Et la sachant vaillante et fière, et voulant frapper un coup décisif, il termine ainsi brutalement:
—Vous mentez, Nora, donc vous êtes lâche!
Il croit avoir trouvé le mot qui porte; il sent que la scène approche du dénouement. L'aveu va éclater, insolent sans doute et rebelle, mais enfin ce sera l'aveu. Aussitôt, il embrassera l'enfant, la bercera de caresses, jusqu'à ce qu'elle pleure. Car il espère une crise de larmes, détente des nerfs, soulagement du cœur.
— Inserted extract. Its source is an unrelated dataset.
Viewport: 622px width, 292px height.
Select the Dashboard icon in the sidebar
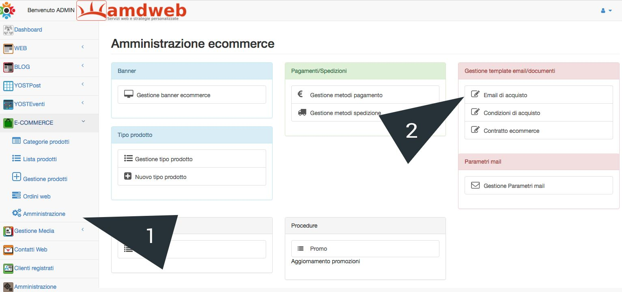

Voilà les prévisions et le projet de Guy. Mais l'attitude de Nora, qui semblait tout près de céder, redevient dure brusquement. Elle est reprise par ces démons dont elle dit: «Il y a des choses plus fortes que moi.» Et l'écolière, habituée à mépriser ses maîtres, murmure entre ses dents:
—Si je suis lâche, vous êtes stupide!
Guy regarde l'enfant maligne dont l'insolence l'exaspère, et qui,—par la taille et la mine, par la nature même de sa faute, de son entêtement, de sa sottise,—lui fait l'effet d'une gamine de dix ans... Ah! s'il avait une enfant pareille, certes il la punirait!... Comment la punirait-il?... Il éprouve le mouvement d'indignation d'un père qui croit, une fois par hasard, la correction matérielle nécessaire; et, avant d'avoir réfléchi, dans l'illusion de paternité où il est, il a levé la main sur Nora... Oui, la main si douce de l'ami si bon s'est levée contre elle..... mais ne retombe point. Ce n'est qu'une menace un instant suspendue...
Etonné de lui-même, consterné, déjà repentant, Guy s'attend à une scène effroyable. Toute petite comme elle est, c'est une demoiselle, Nora; il vient de l'oublier. N'a-t-elle pas seize ans et demi? La fierté et la dignité vont avoir un réveil terrible... L'avenir du malheureux Guy est compromis. Toute réconciliation sera impossible entre Guy et Nora...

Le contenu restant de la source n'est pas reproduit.